What needs to be done: Given the records below, pull every line with the word "Follow" into the answer.

Data to examine:
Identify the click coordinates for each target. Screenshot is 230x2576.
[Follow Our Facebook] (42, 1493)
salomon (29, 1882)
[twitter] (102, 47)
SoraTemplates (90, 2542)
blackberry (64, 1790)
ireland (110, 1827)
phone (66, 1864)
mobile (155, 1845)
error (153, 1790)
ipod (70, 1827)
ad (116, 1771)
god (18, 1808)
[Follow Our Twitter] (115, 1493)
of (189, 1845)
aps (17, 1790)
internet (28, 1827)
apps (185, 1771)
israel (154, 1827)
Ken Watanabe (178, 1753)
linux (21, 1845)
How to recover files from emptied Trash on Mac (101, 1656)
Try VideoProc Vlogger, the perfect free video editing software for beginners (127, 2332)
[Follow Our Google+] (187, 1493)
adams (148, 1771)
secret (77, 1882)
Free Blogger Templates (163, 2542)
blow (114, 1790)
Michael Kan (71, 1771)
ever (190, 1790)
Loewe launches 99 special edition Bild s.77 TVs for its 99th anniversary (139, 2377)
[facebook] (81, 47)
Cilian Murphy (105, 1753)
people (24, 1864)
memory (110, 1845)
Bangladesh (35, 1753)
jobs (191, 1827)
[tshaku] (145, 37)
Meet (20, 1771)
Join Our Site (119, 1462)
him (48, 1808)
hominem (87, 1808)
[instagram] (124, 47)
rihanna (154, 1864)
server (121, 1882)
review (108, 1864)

Solution for this task:
[Follow Our Facebook] (42, 1493)
[Follow Our Twitter] (115, 1493)
[Follow Our Google+] (187, 1493)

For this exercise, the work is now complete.